Dear Colleagues, Friends, and Brachytherapy Fellows,
It has already been a year, since I accepted the proposal of leading the Journal as the Editor-in-Chief. From the very beginning, it was my great honor and privilege. Now, I would like to cordially thank all the Section Editors and Reviewers for believing in me, in the Journal, and in brachytherapy itself. I thank you all for your day-to-day work with the manuscripts, your sincere comments, valuable remarks, and suggestions. All that helped to release six full interesting and noticeable issues of our Journal in 2019, which I consider as a great success of all of us.
Here, I would like to notice that the last issue contains an invited Letter-to-Editor written by Prof. Tomasz Pospieszny from the Adam Mickiewicz University in Poznał, Poland. His interesting summary of Maria Skłodowska-Curie’s input to nuclear physics and brachytherapy foundations have met its desired response.

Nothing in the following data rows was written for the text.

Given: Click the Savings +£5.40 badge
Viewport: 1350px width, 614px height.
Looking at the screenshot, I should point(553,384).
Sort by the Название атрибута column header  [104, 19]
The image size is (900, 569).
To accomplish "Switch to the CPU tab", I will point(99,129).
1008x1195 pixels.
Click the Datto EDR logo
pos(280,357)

It is my pleasure to present the first issue of the Journal of Contemporary Brachytherapy this year. The JCB 1/2020 opens with Carl Salembier’s results of a prospective Uro-GEC phase-II trial. As co-authors from the Netherlands and UK claim, the history or transurethral resection of the prostate should not be a contra-indication for transperineal low-dose-rate 125I prostate brachytherapy. Following, there is the paper from Japan on the clinical outcomes of low-dose-rate brachytherapy for intermediate-risk prostate cancer. This study highlights excellent outcomes achieved with BED ≥ 200 Gy.
The next five consecutive manuscripts are on gynecological malignancies, three of which are physics contributions.

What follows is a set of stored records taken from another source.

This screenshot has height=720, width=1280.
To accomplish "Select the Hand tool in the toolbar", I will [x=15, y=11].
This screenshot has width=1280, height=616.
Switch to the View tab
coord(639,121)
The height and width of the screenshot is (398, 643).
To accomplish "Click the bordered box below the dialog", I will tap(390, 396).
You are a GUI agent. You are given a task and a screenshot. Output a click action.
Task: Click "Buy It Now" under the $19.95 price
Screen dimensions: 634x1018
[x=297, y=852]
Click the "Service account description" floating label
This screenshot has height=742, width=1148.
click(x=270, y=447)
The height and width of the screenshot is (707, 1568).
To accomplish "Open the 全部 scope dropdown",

Najeeb Crossley et al. (USA) concludes in their study that in small volume cervical tumors (< 30 ccs), hybrid applicators may offer improved organs at risk sparing compared with conventional tandem and ring applicators, and may increase the proportion of patients meeting EMBRACE II OAR goals.
A group from Turkey presents a 3D printer-based novel intensity-modulated vaginal brachytherapy applicator, which meets the requirements in quality-control tests.
Another group from Japan evaluates and presents a new bi-valve vaginal speculum applicator, designed for gynecologic interstitial brachytherapy.
In addition, a second Turkish group shares its experience on dosimetric comparison of two different cervical applicators and rectal retraction methods that are used in inverse optimization-based intracavitary brachytherapy.
Next is a preliminary report by Susovan Banerjee et al. (Indian Brachytherapy Society) presenting the Medanta – AOLO template for locally advanced cervical cancer, which was designed and clinically implemented as an easy to use intracavitary/interstitial type of template/applicator.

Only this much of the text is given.